July 4, 2020: What Did Eleanor Creesy Do with the Dunnage?

You probably already know this, but dunnage refers to waste material used to pack cargo. It can also refer to baggage. Some sailors (like my husband; I think I shall call him The Bosun on this blog) use the term to refer to trash. So today, as The Bosun and Boat Dog and I motor-sailed in light breezes from Red Fish Island to Offatts Bayou off Galveston Island, I tidied the cabin and tied up a bag of dunnage.


One of the problems of shipboard life underway is that of how to handle dunnage. Now, I’ve often heard of sailors stowing it in the head/bathroom, especially if the head has gone out of commission and the crew has been reduced to using the ol’ cedar bucket (for sailing-book aficionados, see L. Francis Herreshoff’s The Complete Cruiser). I have favored this head approach when the head is big enough: there’ll be some good place to stuff some dunnage that’ll still allow use of the head (which hopefully does not go out of commission on you).

Well, The Bosun revolted. No dunnage would take up residence in his head! (The dunnage now rests in the lazarette; I admit that this location makes much sense).

Given the timing of the argument (this most American of days), though, the clash brought to mind the incomparable American sailing team of Eleanor Prentiss and Josiah Perkins Creesy. The Creesys were, well, bad@$$.

Eleanor was navigator of the great clipper Flying Cloud, while Josiah captained her (her being the ship, not Eleanor; I rather doubt, from what I’ve read, that Josiah stood any chance of captaining Mrs. Creesy). Eleanor’s daddy (a master mariner himself) had taught his daughter to navigate from a young age, and as a youth, Miss Eleanor would have no suitor unfit to sail with. She rejected many a beau until she found the man with whom she’d take to the sea. Josiah finally came along, and the pair married and hit the waves. In 1851, Eleanor navigated Flying Cloud to the record for a sailing passage from New York to San Francisco: 89 days, 21 hours. In 1854, at the age of 39, Eleanor broke her own record, dropping the time to 89 days, 8 hours. This record stood until 1989.
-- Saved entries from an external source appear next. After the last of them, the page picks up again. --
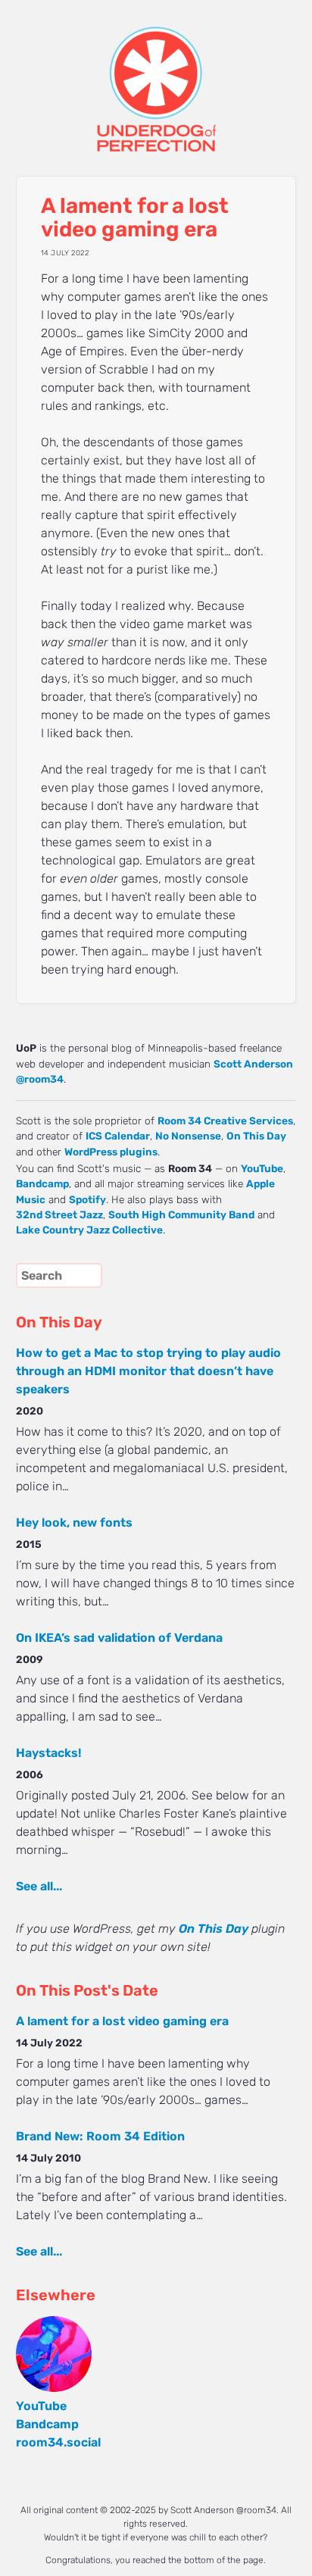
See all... (39, 1886)
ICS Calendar (118, 1136)
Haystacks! (48, 1753)
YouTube (262, 1168)
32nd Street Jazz (59, 1214)
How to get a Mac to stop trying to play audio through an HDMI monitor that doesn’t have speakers (148, 1371)
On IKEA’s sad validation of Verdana (119, 1637)
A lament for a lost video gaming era (122, 2021)
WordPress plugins (111, 1152)
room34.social (58, 2442)
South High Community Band (181, 1214)
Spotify (87, 1199)
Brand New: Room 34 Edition (100, 2136)
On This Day (256, 1136)
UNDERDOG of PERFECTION (156, 76)
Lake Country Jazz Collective (89, 1230)
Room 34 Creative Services (225, 1120)
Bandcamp (42, 1183)
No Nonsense (188, 1136)
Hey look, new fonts (74, 1522)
(I post this shot just because I like to imagine that Eleanor would come on deck in cotton dresses like this one to take her sun sights. In those games of "who would you have lunch with if you could have lunch with anyone," she's one of the people I'd pick.)

As good as they must have been together, I assume the Creesys did occasionally disagree about how best to handle the ship, though realistically, in those times, these disagreements would not have involved disputes over handling dunnage. I suspect they just tossed it over the side. (Please don’t do that now! Now, the only things that should get tossed over the sides of boats are inflatable starfish with "captains" aboard.)